How social media killed our humanity

Emmanuel Opoku Somuah Emmanuel Opoku Somuah, author

Sat, 10 Feb 2018 Source: Emmanuel Opoku Somuah

This morning, after a very good sleep, I woke up because of the persistent replay of Ebony Reigns’ songs from different rooms in Mensah Sarbah Hall here in the University of Ghana. There and then I had a hunch that something wrong might have happened to her.

I did not have to ponder on this thought for so long because as I walked out of my inner room to the washroom, my roommate asked me, “Have you heard that Ebony Reigns is dead?” I said, No! Then he told me that the pictures are circulating on WhatsApp so I should just go online and check. Thinking that this was probably one of the fake news President Donald Trump was talking about, I decided to check reputable online news portals rather. I did get the confirmation but I was saddened by one thing.

Samuel Butler once stated that “Human life is as evanescent as the morning dew or a flash of lightning.”

Ebony entertained most Ghanaians with her songs but her fame did not save her dignity and reputation from the shame of having pictures of her dead body circulated on social media. This clearly reveals that the Ghanaian society that accorded dignity and respect to our fallen brothers and sisters have lost that virtue.

I thought that pictures of the crashed vehicles were enough but people wanted to see the crashed faces. After the advent of social media, humans are losing their humanity, that is if we have not lost it already. According to Cat Stevens, “Communal well-being is central to human life.” Once we fail to feel the pain of others, then our humanity has dissipated. We gleefully share pictures of dead bodies without a thought of the pain it may cause to relatives of the fallen. What fame does sharing those pictures bring to us after all?
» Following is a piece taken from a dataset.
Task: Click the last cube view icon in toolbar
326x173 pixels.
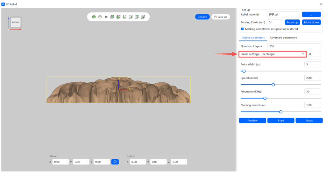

May I with apologies, recall you of the heart wrenching Circle disaster. Social media granted us unimpeded access from the dead bodies of the victims even to their intestines. Again the videos of the gruesome murder of Major Maxwell Mahama were massively circulated, but again, I wonder if for the sake of entertainment or the pleasure or pain – I cannot really tell – of telling another that me too I saw the video. When a mother, Hajia Fati Bapun, inspired by the motherly love, rushing to pick her child from school but was trapped in her car and was washed away by the heavy floods in Tamale, social media was there to inform us with visuals of how the mother struggled to die.

Three years ago at Dansoman, after heavy rains, a mother and her daughter were crossing a bridge across a gutter and unfortunately the small girl slipped and fell into the gutter. The onlookers, instead of helping to rescue the girl, rather hurriedly dipped hands into their poctets to pick phones just to take videos and pictures. Dare I say, that people are willing to take out their phones to take pictures of an accident than to use the phone to call security agencies for rescue operations to begin. Maybe all Ghanaians want to become journalists, yes maybe.

Sadly, this indifference is not displayed on only social media, but reputable traditional media organizations telecast such videos with blatant impunity and disregard for the families of the deceased. Maybe, we should not expect any less from our uneducated broadcasters on social media, but our educated ones who boast and flaunt their journalistic accolades must know more. When we decide to be unconcerned about the pains of others, it is just a matter of time that the empathetic nature of the society disappears.

As Eliphaz said in the Bible, man is born unto trouble, so “?nto wo a da”. I take solace in the words of Mahatma Gandhi that “You must not lose faith in humanity. Humanity is like an ocean; if a few drops of the ocean are dirty, the ocean does not become dirty.”

Shame to all who circulated the photos of the dead body of Ebony Reigns. Shame to everyone who gladly displayed the dead body of Ebony Reigns on his or her status. One question is, if it were your sister or brother, would you have used her dead body as your “dp” or status. In fact, would you even think of circulating it on social media. Bow your head in shame.

Rest in peace Ebony Reigns, I will forever remember you for Maame hwe.